Pharmaceutical partners are attracted to a winning technology, but there are some entrants in the race for a pioneering diabetes treatment that may not fare well. Mannkind Corp. (MNKD) could have trouble attracting partnerships because of the taint still surrounding Pfizer Inc.'s (PFE) catastrophe with its inhaled insulin product Exubera. Fans of Mannkind excitedly point to the eternally-resubmitted New Drug Application (NDA) last month for AFREZZA, its version of inhaled insulin that's becoming like a badly shopped-around financing deal. The company will clearly need a partner to market the product and memories run very short when it comes to large pharmaceutical companies committing money to a venture that badly burnt one of their brethren.
Most egregious of Mannkind's sins to investors was its recent third quarter conference call, a compilation of smoke and mirrors surrounding AFREZZA. There was discussion of market research directed to a "large sample" of endocrinologists and primary care physicians about the product with 86% saying they were "very likely" to use AFREZZA. From my own experience, any doctor focus group paid upwards of $400 for two hours of their time is bound to have a positive bent.
Next in line of absurdity was the statement that the NDA package sent to the FDA was 800,000 pages long. These are government workers, of which I once was one. If I were on a panel of advisors required to review a document that amounted to a reading of Tolstoy's War and Peace 555 times, I might miss a point or two and chances of approval could sink markedly. Lastly, Mannkind crowed about a "quality of life" survey taken among AFREZZA patients that reported, not surprisingly, a big improvement in their "self-reported health status" versus the control insulin group. Diabetic patients, like any with a chronic disease, are more than happy for the attention and opinions do not necessarily reflect value of the therapy. This is called the placebo effect and the same phenomenon that Biocon experienced that caused a restart of clinical trials.

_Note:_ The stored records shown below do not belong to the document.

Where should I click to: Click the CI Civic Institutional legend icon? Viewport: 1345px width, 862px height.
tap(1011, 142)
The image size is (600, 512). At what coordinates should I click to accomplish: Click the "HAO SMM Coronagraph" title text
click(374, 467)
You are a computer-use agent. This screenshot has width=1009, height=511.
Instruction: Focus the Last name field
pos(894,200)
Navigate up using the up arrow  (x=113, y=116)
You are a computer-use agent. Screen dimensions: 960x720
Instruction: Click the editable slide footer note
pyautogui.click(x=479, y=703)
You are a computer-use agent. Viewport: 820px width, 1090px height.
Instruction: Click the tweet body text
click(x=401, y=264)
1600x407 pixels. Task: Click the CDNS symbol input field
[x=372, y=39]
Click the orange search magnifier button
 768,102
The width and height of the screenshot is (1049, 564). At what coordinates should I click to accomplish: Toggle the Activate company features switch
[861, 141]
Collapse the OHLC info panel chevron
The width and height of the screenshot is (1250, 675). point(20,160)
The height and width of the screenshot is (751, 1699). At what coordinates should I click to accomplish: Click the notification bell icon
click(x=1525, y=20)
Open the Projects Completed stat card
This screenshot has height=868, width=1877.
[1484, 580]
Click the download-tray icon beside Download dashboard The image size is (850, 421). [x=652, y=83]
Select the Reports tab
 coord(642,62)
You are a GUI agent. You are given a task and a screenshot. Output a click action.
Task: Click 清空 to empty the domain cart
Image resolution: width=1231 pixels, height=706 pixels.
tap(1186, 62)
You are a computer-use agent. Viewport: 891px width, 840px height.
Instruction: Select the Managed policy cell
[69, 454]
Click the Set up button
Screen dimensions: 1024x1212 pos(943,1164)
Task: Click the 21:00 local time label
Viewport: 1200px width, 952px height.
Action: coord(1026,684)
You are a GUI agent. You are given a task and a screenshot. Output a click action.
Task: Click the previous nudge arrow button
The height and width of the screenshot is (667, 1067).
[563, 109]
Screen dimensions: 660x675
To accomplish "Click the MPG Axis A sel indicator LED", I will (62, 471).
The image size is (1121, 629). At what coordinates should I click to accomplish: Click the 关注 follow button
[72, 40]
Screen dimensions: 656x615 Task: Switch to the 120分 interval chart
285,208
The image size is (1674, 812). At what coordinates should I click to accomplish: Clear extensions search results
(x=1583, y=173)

Risks abound in any new diabetic therapy and oral insulin has specific potential pitfalls. A pill may not replace injections and may be used only in patients who still produce insulin, limiting clinical acceptance. However, it would still have clinical value in that diabetics could be encouraged into earlier treatment and reduce downstream complications like blindness, heart disease, neuropathy and kidney failure. Marketing to endocrinologists could be a monumental effort as many doctors remain conservative for fear of losing referrals and are reluctant to prescribe insulin to early diabetics who associate insulin with later-stage disease meant for sicker people. Oramed's small sample size of the pilot study for Type 1 makes it very hard to predict if results will translate to a larger group of patients.
If early studies prove true, Oramed may have a more viable compound than Novo Nordisk for Type 1s, making it an attractive take-over candidate. Oramed's Phase II for Type 2s, not a large trial, may mean that results will occur sooner than Novo Nordisk's single-dose Phase I for Type 2s. Novo Nordisk has publicly stated its intention to dedicate resources to the insulin pill. A brutally competitive diabetes market constantly seeking something new, plus, if history repeats itself, potentially unfavorable clinical results from its current Phase I makes Novo Nordisk likely to make a play for Oramed.